Start of MATERIAL PROVIDED

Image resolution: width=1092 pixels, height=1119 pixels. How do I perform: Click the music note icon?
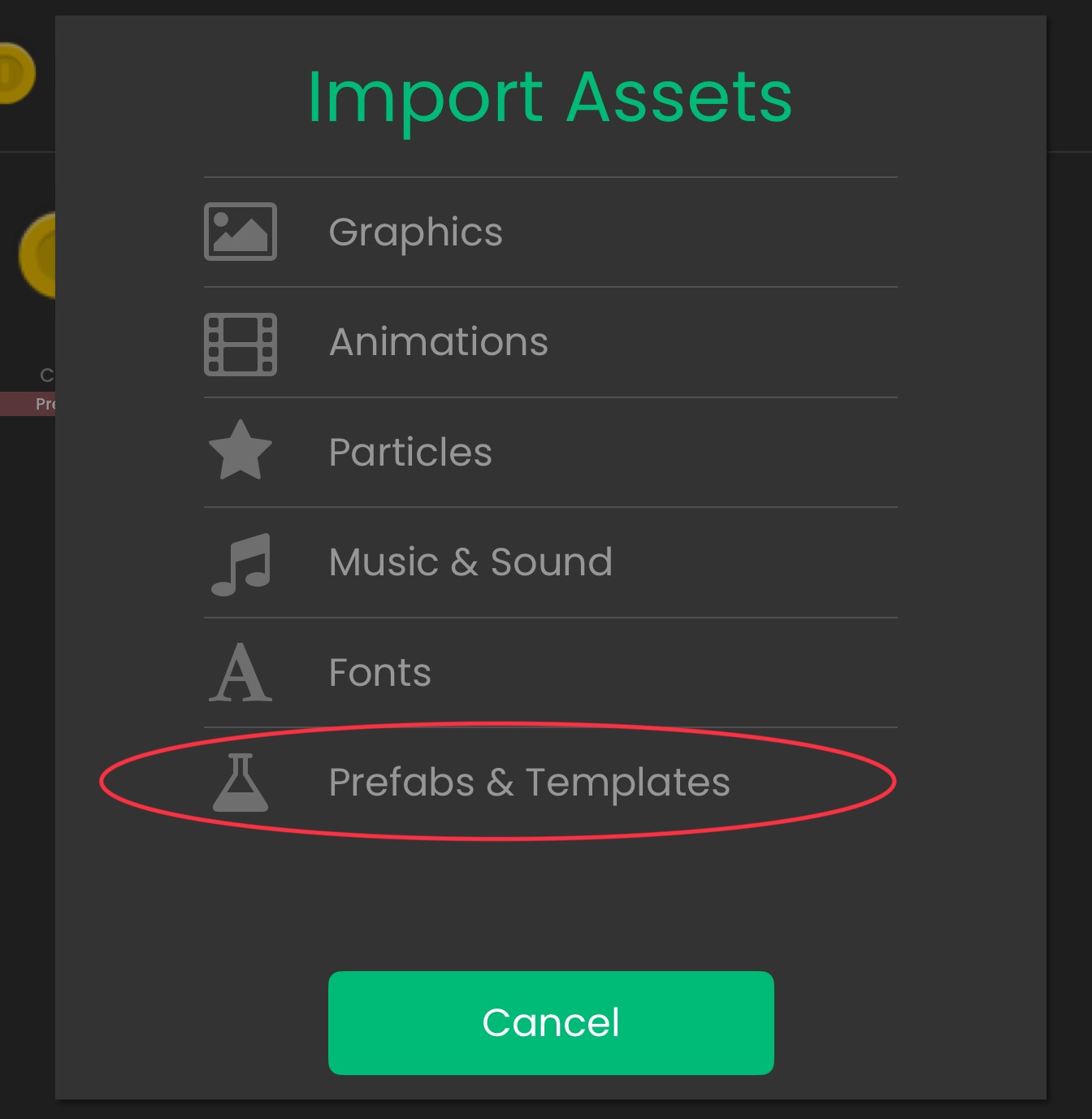tap(241, 564)

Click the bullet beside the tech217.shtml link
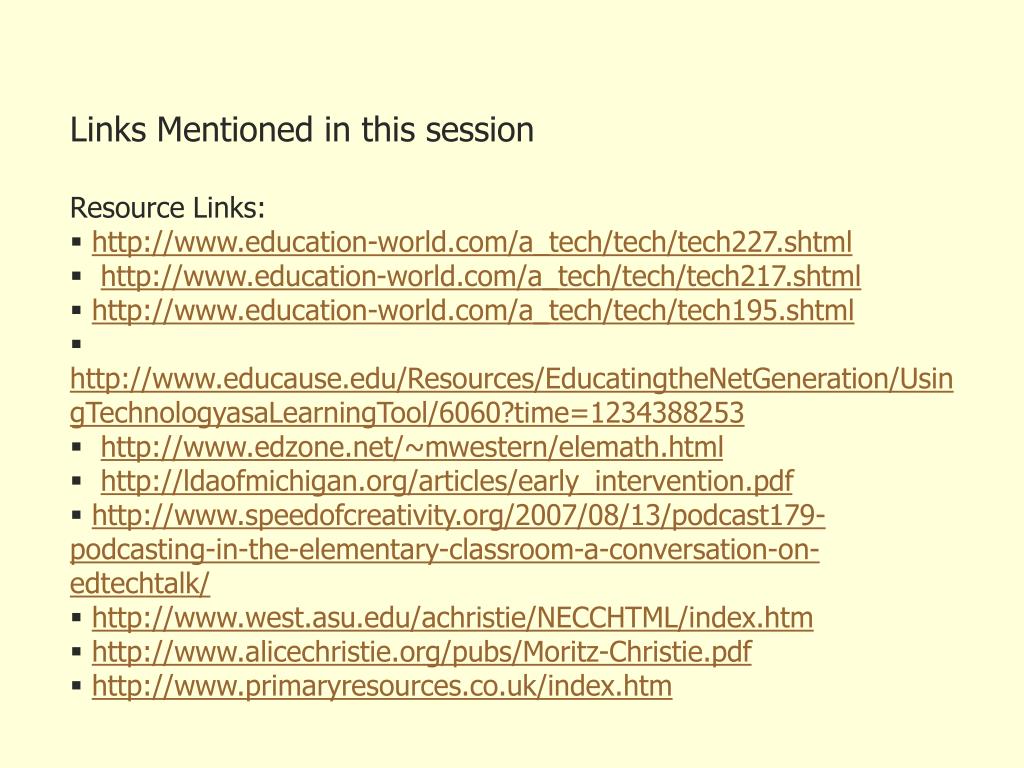tap(76, 276)
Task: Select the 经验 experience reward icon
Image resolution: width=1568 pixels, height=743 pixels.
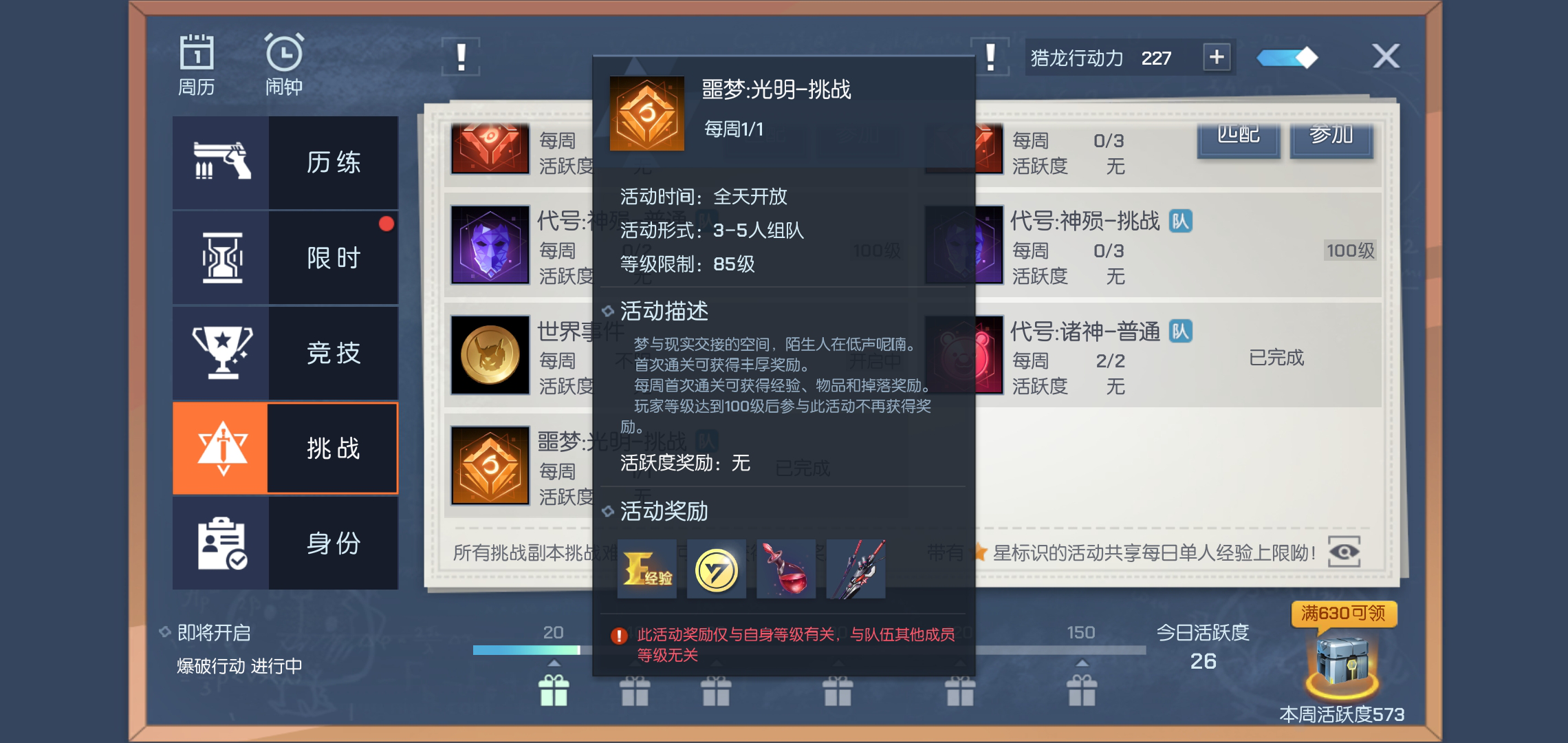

End of MATERIAL PROVIDED

● **TASK BRIEF**:
Retype the entries above exactly. Stop after the line containing "Task: Select the 经验 experience reward icon", and omit the pictures.

● **YOUR SOLUTION**:
Image resolution: width=1092 pixels, height=1119 pixels. How do I perform: Click the music note icon?
tap(241, 564)

Click the bullet beside the tech217.shtml link
tap(76, 276)
Task: Select the 经验 experience reward icon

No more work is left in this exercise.